A light-skinned man with brown hair cut above his ears and a little longer on top smiles widely to the camera, lines around his mouth and dimple creasing. He has brown eyes and several prominent freckles across his face. He's wearing a dark navy blue suit with wide lapels, a white collared shirt, and a shiny true blue tie.
Photo by BYU Photo

When you’ve worked with produce for as long as Dr. Jeffrey Schachterle (MMBIO) has, you start to see the fruit in stores differently. He doesn’t see apples simply by color, texture, or species—his mind envisions the people who tended the orchards. It was growers who best informed his research during the years he dedicated to understanding and treating fire blight. Although this disease is not well known by the average consumer, fire blight “has destroyed pear and apple orchards in much of North America, in parts of Europe, and in New Zealand and Japan,” according to Brittanica. The work of plant pathologists like Schachterle determines whether those apples resist these blights well enough to make it to your supermarket.

Learning in the Lab

Schachterle didn't plan to become a microbiologist or work with bacteria. He completed his bachelor’s in biochemistry at BYU without taking a single microbiology class. Instead, he got started in bacteriology as an undergraduate in the lab of Dr. David Erickson. The opportunity changed his life. Under Erickson, Schachterle studied how cells attach to each other in the bacterium Yersinia pseudotuberculosis, which spreads an infection through food. The world of bacteria opened up to him, guiding him through his career up until now. As one of BYU’s new faculty members, he can provide students with their own out-of-classroom learning experiences.

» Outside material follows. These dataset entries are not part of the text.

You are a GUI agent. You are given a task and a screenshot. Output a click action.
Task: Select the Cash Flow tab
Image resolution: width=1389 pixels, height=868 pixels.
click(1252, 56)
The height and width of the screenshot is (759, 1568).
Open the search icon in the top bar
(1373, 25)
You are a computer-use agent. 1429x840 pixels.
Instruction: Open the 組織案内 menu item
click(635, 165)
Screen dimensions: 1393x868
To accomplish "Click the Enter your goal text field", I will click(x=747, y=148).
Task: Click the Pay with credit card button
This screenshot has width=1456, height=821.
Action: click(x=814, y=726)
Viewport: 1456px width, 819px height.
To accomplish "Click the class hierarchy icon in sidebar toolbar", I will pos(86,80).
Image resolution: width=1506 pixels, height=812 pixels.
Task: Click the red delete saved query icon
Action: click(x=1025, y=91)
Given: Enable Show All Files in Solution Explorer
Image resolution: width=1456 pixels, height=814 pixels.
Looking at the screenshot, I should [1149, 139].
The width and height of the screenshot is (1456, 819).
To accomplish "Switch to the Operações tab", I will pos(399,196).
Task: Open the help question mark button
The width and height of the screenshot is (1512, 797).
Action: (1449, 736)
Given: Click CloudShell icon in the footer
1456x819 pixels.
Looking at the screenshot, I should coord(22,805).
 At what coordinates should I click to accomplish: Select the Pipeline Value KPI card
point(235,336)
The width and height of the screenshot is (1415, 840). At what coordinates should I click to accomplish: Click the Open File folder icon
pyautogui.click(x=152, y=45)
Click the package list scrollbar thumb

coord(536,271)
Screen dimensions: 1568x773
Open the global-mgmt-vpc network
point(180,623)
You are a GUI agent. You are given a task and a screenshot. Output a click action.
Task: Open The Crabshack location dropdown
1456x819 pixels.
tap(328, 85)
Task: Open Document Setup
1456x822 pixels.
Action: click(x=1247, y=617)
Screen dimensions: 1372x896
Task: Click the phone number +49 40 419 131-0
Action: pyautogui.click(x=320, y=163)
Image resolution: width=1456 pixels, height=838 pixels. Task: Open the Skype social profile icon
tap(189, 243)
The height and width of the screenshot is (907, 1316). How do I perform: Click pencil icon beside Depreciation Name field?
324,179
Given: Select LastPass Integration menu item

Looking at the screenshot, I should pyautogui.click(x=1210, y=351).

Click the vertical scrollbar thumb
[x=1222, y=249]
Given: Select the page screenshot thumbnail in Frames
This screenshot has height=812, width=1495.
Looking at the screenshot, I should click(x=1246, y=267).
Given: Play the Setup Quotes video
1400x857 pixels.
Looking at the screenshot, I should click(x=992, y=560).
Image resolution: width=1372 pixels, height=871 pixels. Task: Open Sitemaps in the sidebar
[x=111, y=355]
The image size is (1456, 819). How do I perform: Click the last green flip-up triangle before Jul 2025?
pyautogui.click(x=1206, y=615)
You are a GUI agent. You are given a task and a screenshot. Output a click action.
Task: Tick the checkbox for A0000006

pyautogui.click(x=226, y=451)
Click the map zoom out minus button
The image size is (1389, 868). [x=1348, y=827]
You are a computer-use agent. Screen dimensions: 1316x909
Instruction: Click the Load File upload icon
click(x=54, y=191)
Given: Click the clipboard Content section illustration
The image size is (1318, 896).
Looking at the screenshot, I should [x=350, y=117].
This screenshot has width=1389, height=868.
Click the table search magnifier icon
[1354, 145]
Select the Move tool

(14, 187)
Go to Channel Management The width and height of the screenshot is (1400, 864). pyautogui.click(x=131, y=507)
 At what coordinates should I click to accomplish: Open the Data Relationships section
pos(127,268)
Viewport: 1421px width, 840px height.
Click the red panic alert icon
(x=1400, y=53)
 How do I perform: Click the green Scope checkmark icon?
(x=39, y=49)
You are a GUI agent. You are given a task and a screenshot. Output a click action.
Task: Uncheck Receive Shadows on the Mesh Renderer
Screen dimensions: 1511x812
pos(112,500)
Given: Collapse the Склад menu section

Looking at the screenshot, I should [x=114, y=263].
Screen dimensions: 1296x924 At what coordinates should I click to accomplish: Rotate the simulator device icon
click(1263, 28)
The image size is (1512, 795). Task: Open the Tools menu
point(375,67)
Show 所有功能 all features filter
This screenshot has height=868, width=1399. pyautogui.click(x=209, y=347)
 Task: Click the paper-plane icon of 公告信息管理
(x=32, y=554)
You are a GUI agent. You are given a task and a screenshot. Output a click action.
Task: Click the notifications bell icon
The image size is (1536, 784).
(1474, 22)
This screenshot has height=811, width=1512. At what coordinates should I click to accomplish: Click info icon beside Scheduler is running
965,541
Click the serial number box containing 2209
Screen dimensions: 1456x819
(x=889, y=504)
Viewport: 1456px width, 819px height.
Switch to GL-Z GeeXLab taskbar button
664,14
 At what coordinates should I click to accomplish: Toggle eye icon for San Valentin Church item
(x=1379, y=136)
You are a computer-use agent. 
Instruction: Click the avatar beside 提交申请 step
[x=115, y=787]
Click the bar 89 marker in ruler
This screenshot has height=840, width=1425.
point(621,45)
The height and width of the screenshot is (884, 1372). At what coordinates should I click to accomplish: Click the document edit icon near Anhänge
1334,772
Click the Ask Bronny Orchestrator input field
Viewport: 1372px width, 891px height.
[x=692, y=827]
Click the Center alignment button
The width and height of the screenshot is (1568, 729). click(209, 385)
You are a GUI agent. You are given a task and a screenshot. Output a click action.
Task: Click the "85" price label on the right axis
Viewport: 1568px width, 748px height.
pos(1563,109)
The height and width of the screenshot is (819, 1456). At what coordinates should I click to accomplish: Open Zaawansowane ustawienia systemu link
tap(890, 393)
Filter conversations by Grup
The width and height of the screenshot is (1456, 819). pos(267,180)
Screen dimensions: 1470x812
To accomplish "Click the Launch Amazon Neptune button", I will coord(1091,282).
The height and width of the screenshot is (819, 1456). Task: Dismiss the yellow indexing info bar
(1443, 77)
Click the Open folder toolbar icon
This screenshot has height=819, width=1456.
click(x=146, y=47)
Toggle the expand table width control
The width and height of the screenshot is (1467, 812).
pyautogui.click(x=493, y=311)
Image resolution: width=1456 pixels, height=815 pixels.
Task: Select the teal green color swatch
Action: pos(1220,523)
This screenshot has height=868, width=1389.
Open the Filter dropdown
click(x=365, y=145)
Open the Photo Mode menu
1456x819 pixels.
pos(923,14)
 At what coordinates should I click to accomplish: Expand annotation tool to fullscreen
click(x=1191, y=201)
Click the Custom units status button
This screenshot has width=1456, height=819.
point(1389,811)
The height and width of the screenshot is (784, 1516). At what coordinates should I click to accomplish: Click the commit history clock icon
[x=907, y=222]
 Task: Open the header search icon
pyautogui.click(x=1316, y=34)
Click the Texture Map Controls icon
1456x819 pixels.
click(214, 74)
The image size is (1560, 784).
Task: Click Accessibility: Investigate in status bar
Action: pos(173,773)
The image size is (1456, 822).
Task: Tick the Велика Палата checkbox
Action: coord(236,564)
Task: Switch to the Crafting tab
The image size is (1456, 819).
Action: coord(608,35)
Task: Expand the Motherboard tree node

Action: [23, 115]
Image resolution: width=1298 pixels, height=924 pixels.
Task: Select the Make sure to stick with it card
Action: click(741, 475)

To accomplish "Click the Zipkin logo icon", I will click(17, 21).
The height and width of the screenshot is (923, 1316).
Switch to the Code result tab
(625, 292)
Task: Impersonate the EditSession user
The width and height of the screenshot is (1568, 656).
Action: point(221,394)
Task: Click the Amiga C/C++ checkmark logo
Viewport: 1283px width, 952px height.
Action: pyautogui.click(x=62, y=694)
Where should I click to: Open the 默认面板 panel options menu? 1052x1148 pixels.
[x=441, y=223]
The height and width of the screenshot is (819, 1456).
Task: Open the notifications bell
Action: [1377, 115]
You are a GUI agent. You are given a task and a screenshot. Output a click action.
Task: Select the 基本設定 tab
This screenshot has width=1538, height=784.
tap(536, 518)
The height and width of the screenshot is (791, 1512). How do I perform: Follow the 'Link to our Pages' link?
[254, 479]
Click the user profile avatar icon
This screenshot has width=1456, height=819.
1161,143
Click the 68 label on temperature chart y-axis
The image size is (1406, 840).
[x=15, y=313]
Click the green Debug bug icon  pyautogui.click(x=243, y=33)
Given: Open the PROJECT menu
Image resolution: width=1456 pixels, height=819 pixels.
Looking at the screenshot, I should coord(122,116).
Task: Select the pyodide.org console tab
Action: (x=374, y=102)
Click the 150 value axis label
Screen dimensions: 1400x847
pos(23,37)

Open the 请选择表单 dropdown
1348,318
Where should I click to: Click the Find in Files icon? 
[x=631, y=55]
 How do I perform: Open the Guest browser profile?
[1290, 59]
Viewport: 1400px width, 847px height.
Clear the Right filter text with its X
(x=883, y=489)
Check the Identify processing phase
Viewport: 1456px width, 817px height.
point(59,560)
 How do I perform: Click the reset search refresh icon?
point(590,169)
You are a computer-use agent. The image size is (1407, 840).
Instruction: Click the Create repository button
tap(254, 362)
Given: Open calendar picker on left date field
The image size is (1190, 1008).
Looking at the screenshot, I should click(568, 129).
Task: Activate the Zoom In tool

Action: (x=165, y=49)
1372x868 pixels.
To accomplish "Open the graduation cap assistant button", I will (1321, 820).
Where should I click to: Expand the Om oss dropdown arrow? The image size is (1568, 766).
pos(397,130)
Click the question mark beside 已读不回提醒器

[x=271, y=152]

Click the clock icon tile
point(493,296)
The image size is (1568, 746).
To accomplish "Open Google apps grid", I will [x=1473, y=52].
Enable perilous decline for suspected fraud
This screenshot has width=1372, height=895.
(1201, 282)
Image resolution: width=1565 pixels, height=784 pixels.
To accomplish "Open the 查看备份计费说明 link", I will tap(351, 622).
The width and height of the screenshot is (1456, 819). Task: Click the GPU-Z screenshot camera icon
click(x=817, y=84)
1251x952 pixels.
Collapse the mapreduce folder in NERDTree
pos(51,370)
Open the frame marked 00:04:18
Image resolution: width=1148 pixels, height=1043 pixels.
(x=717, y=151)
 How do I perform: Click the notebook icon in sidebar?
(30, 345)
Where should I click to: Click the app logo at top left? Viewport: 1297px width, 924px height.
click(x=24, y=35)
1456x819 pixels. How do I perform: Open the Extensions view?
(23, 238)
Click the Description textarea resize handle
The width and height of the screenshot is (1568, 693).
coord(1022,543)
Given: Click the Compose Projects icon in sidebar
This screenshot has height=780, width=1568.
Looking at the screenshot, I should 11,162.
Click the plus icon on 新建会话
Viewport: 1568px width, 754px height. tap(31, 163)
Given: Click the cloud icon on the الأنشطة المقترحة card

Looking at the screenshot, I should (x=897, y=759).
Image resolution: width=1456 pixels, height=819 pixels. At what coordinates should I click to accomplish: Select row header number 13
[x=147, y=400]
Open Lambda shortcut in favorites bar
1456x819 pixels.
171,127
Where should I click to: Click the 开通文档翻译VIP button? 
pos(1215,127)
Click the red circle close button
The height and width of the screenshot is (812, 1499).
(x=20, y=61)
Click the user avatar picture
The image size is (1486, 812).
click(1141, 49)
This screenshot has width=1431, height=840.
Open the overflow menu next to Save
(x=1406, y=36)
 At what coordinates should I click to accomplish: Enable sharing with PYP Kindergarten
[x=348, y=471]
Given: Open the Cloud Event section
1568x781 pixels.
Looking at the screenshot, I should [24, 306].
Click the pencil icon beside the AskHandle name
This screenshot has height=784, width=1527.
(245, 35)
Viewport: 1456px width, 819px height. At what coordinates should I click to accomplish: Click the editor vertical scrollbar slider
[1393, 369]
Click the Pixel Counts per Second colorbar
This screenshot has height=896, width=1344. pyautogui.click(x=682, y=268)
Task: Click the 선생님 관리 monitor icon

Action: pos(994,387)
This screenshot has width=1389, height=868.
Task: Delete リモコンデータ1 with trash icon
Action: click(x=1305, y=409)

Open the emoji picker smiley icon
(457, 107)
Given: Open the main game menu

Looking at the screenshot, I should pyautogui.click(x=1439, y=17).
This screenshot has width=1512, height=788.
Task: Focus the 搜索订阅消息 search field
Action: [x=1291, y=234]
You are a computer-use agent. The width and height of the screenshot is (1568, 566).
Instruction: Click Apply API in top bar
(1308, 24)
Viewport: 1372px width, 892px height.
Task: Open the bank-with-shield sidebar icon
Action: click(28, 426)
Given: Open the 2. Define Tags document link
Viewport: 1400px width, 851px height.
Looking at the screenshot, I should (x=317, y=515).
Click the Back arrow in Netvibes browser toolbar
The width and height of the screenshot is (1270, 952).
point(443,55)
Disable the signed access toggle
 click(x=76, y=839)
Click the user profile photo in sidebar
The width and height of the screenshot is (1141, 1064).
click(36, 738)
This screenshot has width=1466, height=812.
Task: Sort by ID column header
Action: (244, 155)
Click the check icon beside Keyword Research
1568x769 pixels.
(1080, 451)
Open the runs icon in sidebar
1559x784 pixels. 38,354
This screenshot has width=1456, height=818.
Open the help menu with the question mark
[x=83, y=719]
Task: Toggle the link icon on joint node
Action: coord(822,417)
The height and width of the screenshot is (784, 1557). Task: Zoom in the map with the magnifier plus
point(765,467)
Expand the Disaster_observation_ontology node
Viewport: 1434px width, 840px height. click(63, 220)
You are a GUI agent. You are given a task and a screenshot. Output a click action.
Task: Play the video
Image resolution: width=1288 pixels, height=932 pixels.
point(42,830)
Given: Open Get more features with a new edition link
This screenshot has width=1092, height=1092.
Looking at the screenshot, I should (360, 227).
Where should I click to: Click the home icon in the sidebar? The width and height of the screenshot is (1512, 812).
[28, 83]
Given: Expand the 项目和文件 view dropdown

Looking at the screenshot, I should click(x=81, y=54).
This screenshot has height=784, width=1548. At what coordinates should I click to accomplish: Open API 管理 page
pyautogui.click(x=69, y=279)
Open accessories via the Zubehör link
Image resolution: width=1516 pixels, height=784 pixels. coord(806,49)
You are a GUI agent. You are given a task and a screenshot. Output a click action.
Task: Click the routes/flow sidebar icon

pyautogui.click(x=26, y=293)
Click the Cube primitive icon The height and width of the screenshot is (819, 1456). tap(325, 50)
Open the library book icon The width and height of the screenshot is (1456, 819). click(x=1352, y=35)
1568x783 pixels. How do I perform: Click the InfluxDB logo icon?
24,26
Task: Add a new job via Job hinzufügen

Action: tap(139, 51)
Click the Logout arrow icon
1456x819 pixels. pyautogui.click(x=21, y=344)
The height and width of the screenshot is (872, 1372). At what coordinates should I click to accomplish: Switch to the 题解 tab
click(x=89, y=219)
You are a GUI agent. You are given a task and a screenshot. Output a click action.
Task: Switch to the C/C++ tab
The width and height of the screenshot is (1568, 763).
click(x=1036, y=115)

In particular, Schachterle would like to see students working in the field so they understand who their research affects and why it matters. His lab is up and running with ten student researchers. They’re studying soft rot in potatoes, a disease that looks like an odorous soft cream surrounded by a dark ring on the skin. Schachterle shifted to potato diseases while working for the USDA as a research plant pathologist in Maryland and North Dakota. Despite the sticky subject, he holds a particular fondness for tater tot casserole—or hot dish, as North Dakotans would call it.

"God knows our cells."
Dr. Jeffrey Schachterle

Looking at the smallest elements of pathogenic bacteria changed how Schachterle sees supermarkets and himself. “God knows our cells,” he realized. Understanding God’s attention to detail has helped him lovingly raise his three sons and treasure his relationship with his wife, Elizabeth. They often spend weekends together outdoors, even in colder months. A winter in Provo is nothing compared to a winter in Fargo.